By Kate Holton
LONDON (Reuters) – The world’s biggest advertising company WPP <WPP.L> has pulled its dividend and share buyback and withdrawn its 2020 guidance after the coronavirus pandemic sparked the most uncertain time in its 35-year history.
The owner of the Ogilvy, Grey and Hill+Knowlton agencies said its actions, along with a cost cutting drive, would save around 2 billion pounds in 2020 to see it through a downturn in client spending.
Chief Executive Mark Read said fallout from the coronavirus outbreak had been much more rapid than from the 2008 economic crash, hitting different sectors more quickly and leaving many companies with zero revenue and no reason to spend on marketing.
“This is the period with the greatest uncertainty,” Read told Reuters. “We don’t know yet whether it will be the worst.”
The pandemic, which has shut down the global economy with shopping districts deserted, sports fixtures cancelled and millions of people left idle, has come at a difficult time for the company that was founded by Martin Sorrell.
In the middle of a three-year turnaround plan designed to simplify the sprawling company, trading outside of China had improved in the first two months of the year but that came to an end in March.

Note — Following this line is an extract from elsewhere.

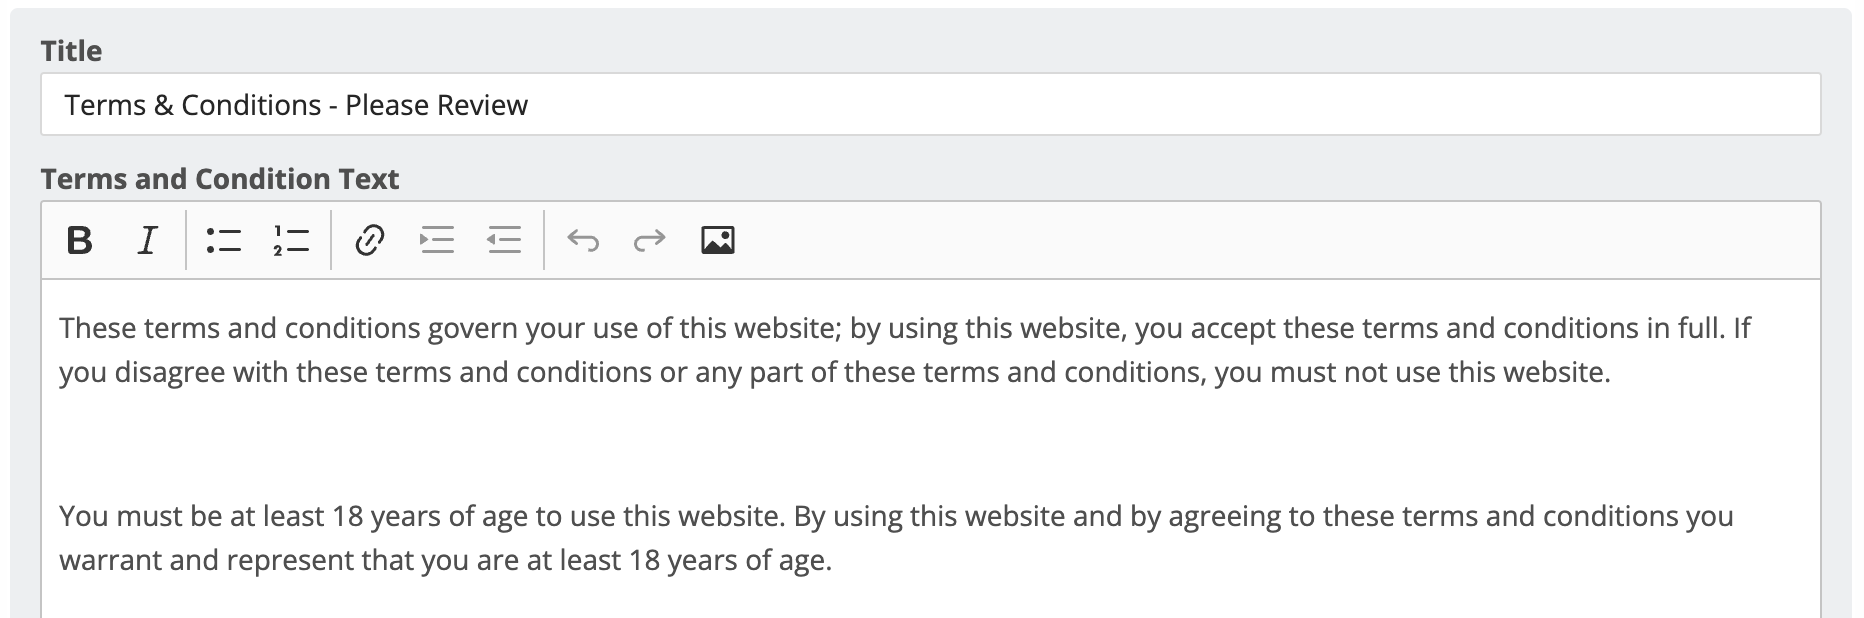Place cursor at the end of "18 years of age."
This screenshot has width=1864, height=618.
(834, 560)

In a sign of what could be ahead, the British company said organic sales had fallen by 16% in Greater China in January and February and while life was slowly returning to normal there, consumer spending remained depressed.

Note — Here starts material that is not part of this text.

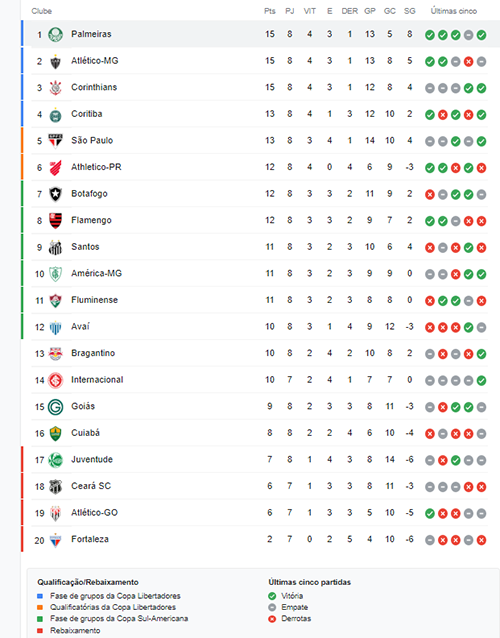
Task: Select the Goiás green G logo
Action: (55, 407)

Rivals IPG <IPG.N> and Publicis <PUBP.PA> have already pulled their earnings guidance for the year.
To conserve cash WPP has frozen new hires, reviewed freelance expenditure, stopped discretionary costs such as travel and postponed salary increases. It will also save more than 100 million pounds assigned for property and IT costs.
Members of the executive committee and board have also taken a 20% salary cut for an initial period of three months.

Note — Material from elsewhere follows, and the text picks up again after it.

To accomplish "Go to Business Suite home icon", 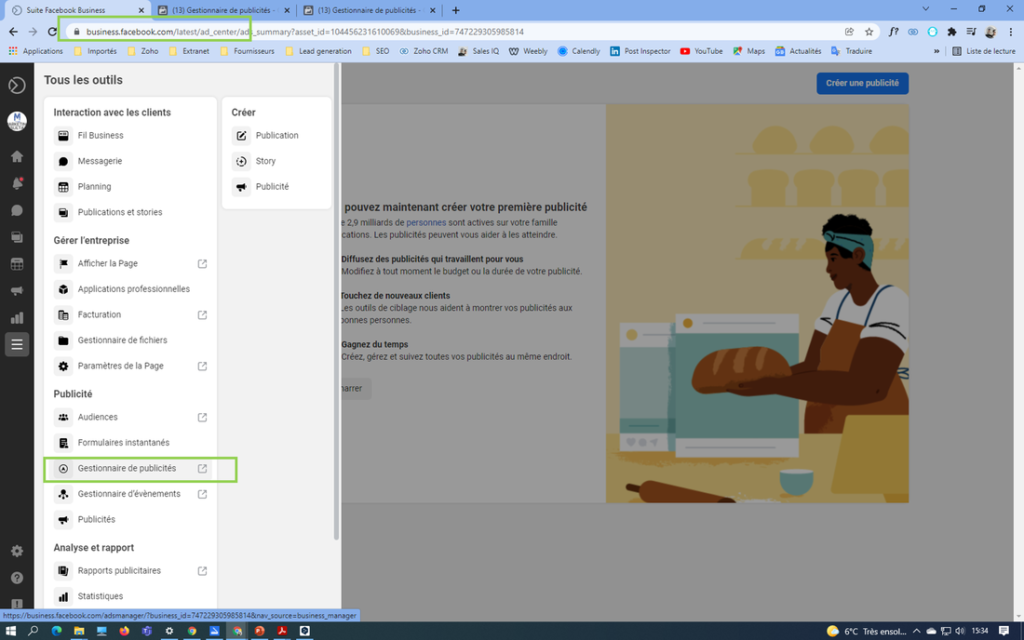I will (16, 156).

The group, with 2019 revenue of 13 billion pounds, also had 3 billion pounds of cash at the end of 2019, and additional liquidity.
“The companies that go into this in the strongest position financially will come out of it in the strongest position,” Read said.
WPP said it was producing health campaigns for governments and clients around the world including in Britain where it launched an information service on WhatsApp. Public relations and public affairs advice was in strong demand.
Some clients, particularly in Asia, are working on rebranding while others are shifting media spend from cinemas and outdoor to digital and TV, and pushing it back to later in the year.
Analysts at Citi said the measures were prudent and the 16% drop in China not quite as bad as feared. Shares in the group were up 8%. “The good news is we will come out the other side and at the end of the day we’ll be alright,” Read said.